A novel hybrid reconstruction algorithm for first generation incoherent scatter CT (ISCT) of large objects with potential medical imaging applications.

This work presents a first generation incoherent scatter CT (ISCT) hybrid (analytic-iterative) reconstruction algorithm for accurate ρ{e}imaging of objects with clinically relevant sizes. The algorithm reconstructs quantitative images of ρ{e} within a few iterations, avoiding the challenges of optimization based reconstruction algorithms while addressing the limitations of current analytical algorithms. A 4π detector is conceptualized in order to address the issue of directional dependency and is then replaced with a ring of detectors which detect a constant fraction of the scattered photons. The ISCT algorithm corrects for the attenuation of photons using a limited number of iterations and filtered back projection (FBP) for image reconstruction. This results in a hybrid reconstruction algorithm that was tested with sinograms generated by Monte Carlo (MC) and analytical (AN) simulations. Results show that the ISCT algorithm is weakly dependent on the ρ{e} initial estimate. Simulation results show that the proposed algorithm reconstruct ρ{e} images with a mean error of -1% ± 3% for the AN model and from -6% to -8% for the MC model. Finally, the algorithm is capable of reconstructing qualitatively good images even in the presence of multiple scatter. The proposed algorithm would be suitable for in-vivo medical imaging as long as practical limitations can be addressed.

A 1st generation scatter CT algorithm for electron density breast imaging which accounts for bound incoherent, coherent and multiple scatter: A Monte Carlo study.

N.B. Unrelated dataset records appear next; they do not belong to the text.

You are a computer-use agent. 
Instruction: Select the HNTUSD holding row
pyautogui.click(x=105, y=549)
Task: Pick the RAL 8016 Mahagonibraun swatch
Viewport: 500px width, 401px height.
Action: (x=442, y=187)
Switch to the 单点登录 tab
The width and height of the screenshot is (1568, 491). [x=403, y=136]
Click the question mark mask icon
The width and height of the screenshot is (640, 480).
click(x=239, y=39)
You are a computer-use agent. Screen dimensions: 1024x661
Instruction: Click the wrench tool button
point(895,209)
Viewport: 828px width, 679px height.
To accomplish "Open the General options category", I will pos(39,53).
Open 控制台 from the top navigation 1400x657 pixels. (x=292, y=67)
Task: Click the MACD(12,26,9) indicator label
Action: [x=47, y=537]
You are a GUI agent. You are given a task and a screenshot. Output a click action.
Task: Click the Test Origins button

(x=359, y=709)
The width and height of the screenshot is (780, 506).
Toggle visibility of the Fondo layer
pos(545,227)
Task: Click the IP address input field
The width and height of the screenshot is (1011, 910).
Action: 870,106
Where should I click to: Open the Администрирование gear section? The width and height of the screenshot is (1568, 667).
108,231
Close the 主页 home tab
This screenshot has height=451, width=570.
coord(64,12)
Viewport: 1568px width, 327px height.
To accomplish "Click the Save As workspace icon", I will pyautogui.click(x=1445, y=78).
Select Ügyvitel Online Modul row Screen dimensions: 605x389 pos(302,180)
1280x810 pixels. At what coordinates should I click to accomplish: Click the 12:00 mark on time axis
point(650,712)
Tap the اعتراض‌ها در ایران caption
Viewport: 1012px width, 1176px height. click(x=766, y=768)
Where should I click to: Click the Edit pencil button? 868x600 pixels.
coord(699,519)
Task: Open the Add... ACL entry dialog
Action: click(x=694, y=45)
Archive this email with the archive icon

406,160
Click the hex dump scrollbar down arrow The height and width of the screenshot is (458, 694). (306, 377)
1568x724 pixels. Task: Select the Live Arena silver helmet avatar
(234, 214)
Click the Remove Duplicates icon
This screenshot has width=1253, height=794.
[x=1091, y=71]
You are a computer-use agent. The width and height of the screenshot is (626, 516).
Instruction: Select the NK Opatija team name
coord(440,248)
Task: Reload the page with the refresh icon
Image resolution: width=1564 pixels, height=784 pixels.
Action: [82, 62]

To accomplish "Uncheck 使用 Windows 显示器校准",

Breast CT is an emerging modality that reconstructs 3D linear attenuation coefficient (µ) images of the breast. Its tomographic nature reduces the overlap of structures and may improve tissue visualization. Current prototype systems produce large levels of scatter that could be used to reconstruct electron density (ρ _{e}) images. This could potentially enhance diagnosis. We are developing a first generation bench top CT system to investigate the benefits of simultaneous imaging µ and ρ _{e} of the intact breast. The system uses an algorithm capable of reconstructing ρ _{e} images from single Klein-Nishina scatter. It has been suggested that this algorithm may be impractical since measurements include coherent, bound incoherent and multiple scatter. To investigate this, the EGSnrc Monte Carlo (MC) code was used to simulate scans using a first generation system. These simulations were used to quantify the dose per scan, to provide raw data for the ρ _{e} reconstructions and to investigate corrections for multiple and coherent scatter since these can not be directly related to ρ _{e}. MC simulations show that the dose coefficients are similar to those of cone beam breast CT. Coherent scatter is only ∼9% concentrated in scattering angles < 8°. Electron binding reduces the number of incoherently scattered photons but this reduction can be included in the quantification of scatter measured by the system. Multiple scatter was found to be the major source of errors and, if not corrected for, can result in an overestimation of ρ _{e} by more than a factor of two. Empirical corrections, based on breast thickness or radiological path, can be used to reconstruct images where the variance in ρ _{e} error is half of that found in images derived from primary photons only. Although some practical challenges remain in creating a laboratory system, this work has shown that it is possible to reconstruct scatter images of the breast with a 4 mGy dose and further experimental evaluation of this technique is warranted.